Neben der Malerei entdeckte ich zeitweilig auch meine Leidenschaft für das Schreiben. Ich schrieb beispielsweise zwei oder drei Horrorhörspiele und einen James Bond-Roman. Zugegebenermaßen kann man die Versuche als Spielerei eines Teenagers betrachten, aber trotz allen verfügten die Texte über ein paar brauchbare Ansätze. Für Erstlingsarbeiten eines Jünglings kann man sie sogar als akzeptabel beziehungsweise annehmbar einstufen. Wenn ich sie allerdings als Buchautor in reiferen Jahren geschrieben hätte, wären sie klar und eindeutig als Rohrkrepierer zu betrachten. Insgesamt blieben die Texte zu konstruiert, beinhalteten Logikfehler und besaßen einige sprachliche Mängel. Irgendwann kam ich zu der Erkenntnis, dass diese schriftlichen Versuche keine Meisterwerke darstellten, zerriss die Seiten der literarischen Ergüsse und warf alles in Papierkorb. Später ärgerte ich mich über mein Handeln, da ich zumindest Teile der Texte für andere Geschichten hätte verwerten können. Schade, aber lässt sich nicht ändern.

Mein einziger kleiner Trost: „Die Vernichtungsaktion war zumindest konsequent“.

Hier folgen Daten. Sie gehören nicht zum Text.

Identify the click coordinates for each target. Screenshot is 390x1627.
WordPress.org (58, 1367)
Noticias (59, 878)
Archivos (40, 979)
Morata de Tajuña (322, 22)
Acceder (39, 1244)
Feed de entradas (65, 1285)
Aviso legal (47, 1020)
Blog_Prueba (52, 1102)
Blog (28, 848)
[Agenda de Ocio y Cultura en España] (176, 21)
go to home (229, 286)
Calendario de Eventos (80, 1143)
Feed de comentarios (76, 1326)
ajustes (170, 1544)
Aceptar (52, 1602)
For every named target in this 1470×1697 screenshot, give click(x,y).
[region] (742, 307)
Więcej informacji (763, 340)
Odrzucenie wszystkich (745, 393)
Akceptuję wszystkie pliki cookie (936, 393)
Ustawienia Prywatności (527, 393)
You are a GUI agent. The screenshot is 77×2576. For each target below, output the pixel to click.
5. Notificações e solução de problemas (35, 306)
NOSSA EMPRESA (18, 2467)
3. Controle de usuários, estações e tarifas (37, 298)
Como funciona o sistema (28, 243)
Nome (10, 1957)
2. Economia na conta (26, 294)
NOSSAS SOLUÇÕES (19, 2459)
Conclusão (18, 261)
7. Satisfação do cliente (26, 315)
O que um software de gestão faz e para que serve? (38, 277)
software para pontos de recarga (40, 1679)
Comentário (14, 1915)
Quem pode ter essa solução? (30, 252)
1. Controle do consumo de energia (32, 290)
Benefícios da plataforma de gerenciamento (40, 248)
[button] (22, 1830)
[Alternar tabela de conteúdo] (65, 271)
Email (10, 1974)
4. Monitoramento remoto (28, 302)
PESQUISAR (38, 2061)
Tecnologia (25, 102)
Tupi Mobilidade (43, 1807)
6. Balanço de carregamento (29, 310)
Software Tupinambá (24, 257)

Andere Texte von mir blieben oftmals unvollendet. Als ich elf oder zwölf Jahre alt war, begann ich beispielsweise eine Detektivgeschichte zu verfassen, die im 19. Jahrhundert spielte. Die Hauptfigur verfügte rein zufällig natürlich über Ähnlichkeiten mit Sherlock Holmes. Ich liebte solche Krimikost und fasste den Entschluss, selbst als Autor tätig zu werden. Es fehlte mir zu diesem Zeitpunkt leider die Ausdauer und die Disziplin, um dieses Werk zu vollenden. Auch andere Geschichten schrieb ich nicht fertig.

Durch die zunehmend höheren schulischen Belastungen, Berufsausbildung und Studium blieben die Neigungen zu malen und zu schreiben irgendwann nahezu komplett auf der Strecke. Ich fand nur selten Zeit und Gelegenheit, mich der Kunst zu widmen. Meist nur noch im Rahmen des Schulunterrichtes. Meine Talente lagen lange Zeit brach.

Dass ich Talent in der Malerei habe, bezweifelte ich nie. Zweimal wurden mir in der Schule Bilder aus meiner Kunstmappe gestohlen. Ein eindeutiger Beleg für meine künstlerische Begabung. Der erste Diebstahl dieser Art ereignete sich 1980.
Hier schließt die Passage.